» QUÉ SE PIDE: Reproduce literalmente el tramo del texto sobre la actitud positiva ante la vida que va desde "Cuando se habla" hasta "de la existencia.".

» FRAGMENTO DE TEXTO:
··········

Cuando se habla de tener una actitud positiva ante la vida suele ser muy habitual que la reacción automática del oyente sea la de bloquear sus conductos auditivos mediante el ejercicio de desplazar la mente a otro lugar: sencillamente, se desconecta por falta de interés. Y esto ocurre porque estamos más que hartos de gurús bienpensantes y de amigos complacientes que pretenden enseñarnos (¡a nosotros!) lo bien que lo hacen ellos y lo mal que lo hacemos los demás en el tan farragoso tema de pelear con el día a día de la existencia.
Afortunadamente –y nunca sabremos hasta qué punto somos de verdad afortunados- nuestras vicisitudes cotidianas no van más lejos del hecho de bregar con gente antipática en el trabajo, algún que otro familiar “tocapelotas” y los malabarismos habituales para gestionar el no siempre tan grueso peculio personal. De vez en cuando pasa algo más grave: una enfermedad, un descalabro afectivo, un tropiezo profesional. Nada comparable con la miseria, la guerra, el desamparo o el desarraigo en el que vive media humanidad.
Sin embargo, seguimos pensando (y a veces no nos queda más remedio) que somos el ombligo de nuestro pequeño mundo y hacemos una montaña de un grano de arena por motivos que –objetivamente analizados- no tendrían que provocarnos más reacción que la de levantar una ceja. Lo que ocurre es que no sabemos cómo reaccionar ante la vida…sobre todo porque pensamos que SIEMPRE hay que reaccionar –como se espera que reaccionen las personas normales-para que no nos tomen por imbéciles.

··········

» DATOS PROPORCIONADOS:
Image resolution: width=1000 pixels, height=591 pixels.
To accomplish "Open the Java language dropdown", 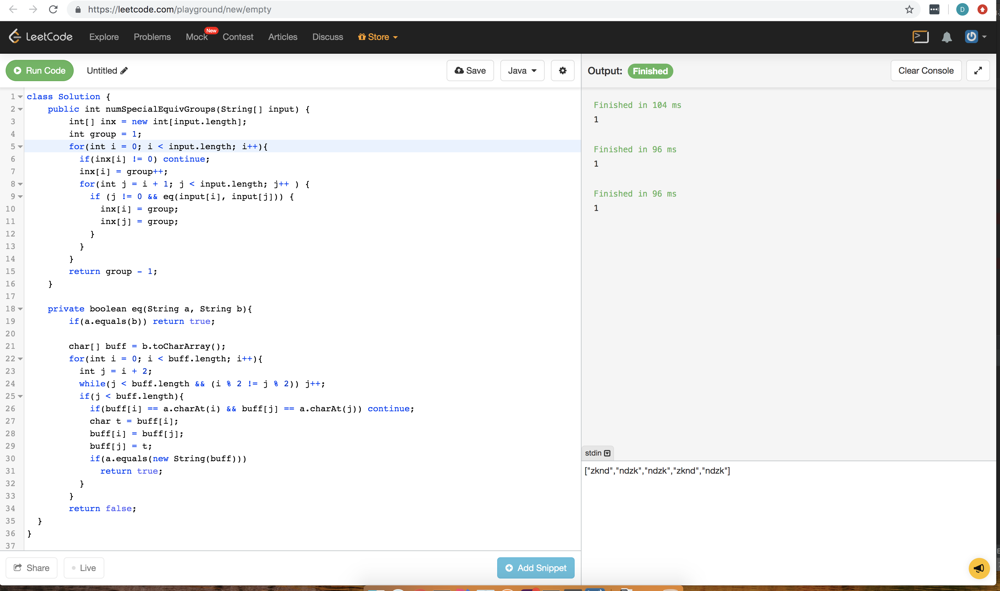I will (x=522, y=71).
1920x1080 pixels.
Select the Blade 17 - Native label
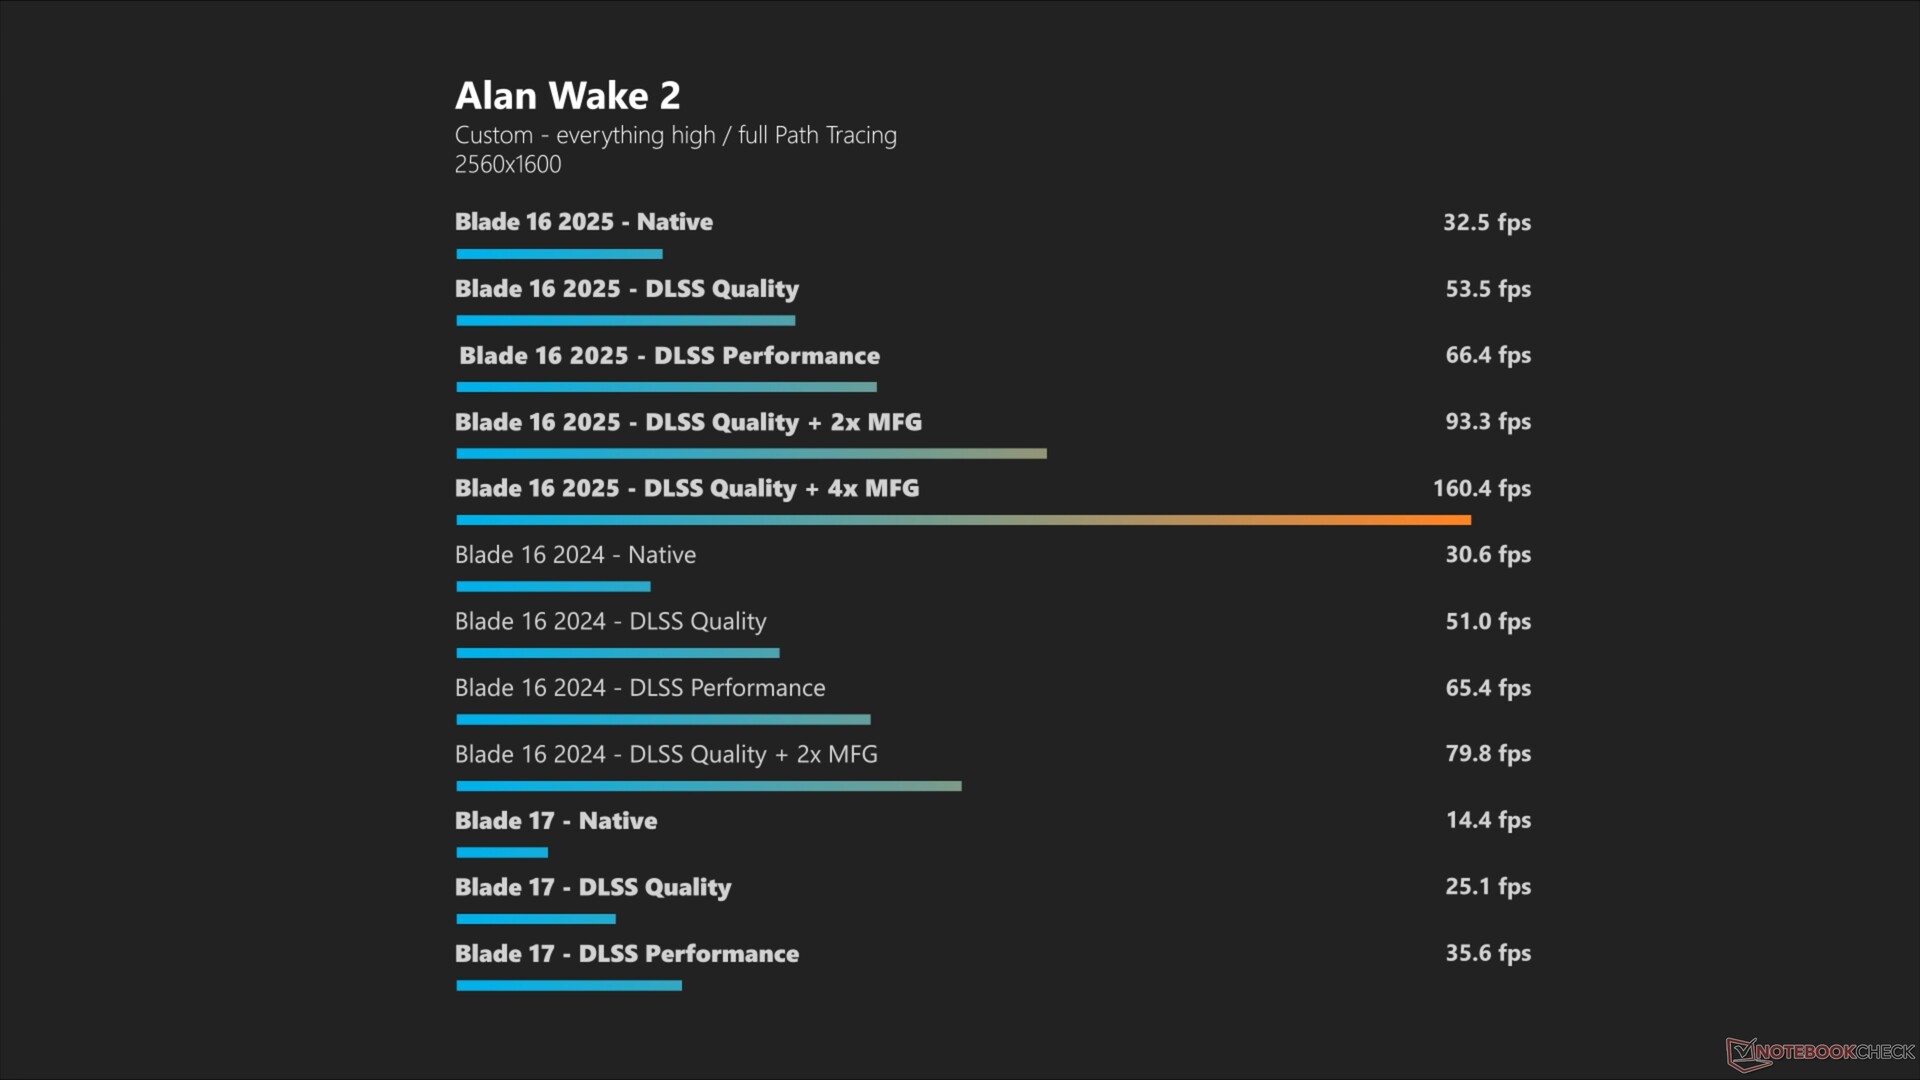(x=556, y=821)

··········

» RESPUESTA:
Cuando se habla de tener una actitud positiva ante la vida suele ser muy habitual que la reacción automática del oyente sea la de bloquear sus conductos auditivos mediante el ejercicio de desplazar la mente a otro lugar: sencillamente, se desconecta por falta de interés. Y esto ocurre porque estamos más que hartos de gurús bienpensantes y de amigos complacientes que pretenden enseñarnos (¡a nosotros!) lo bien que lo hacen ellos y lo mal que lo hacemos los demás en el tan farragoso tema de pelear con el día a día de la existencia.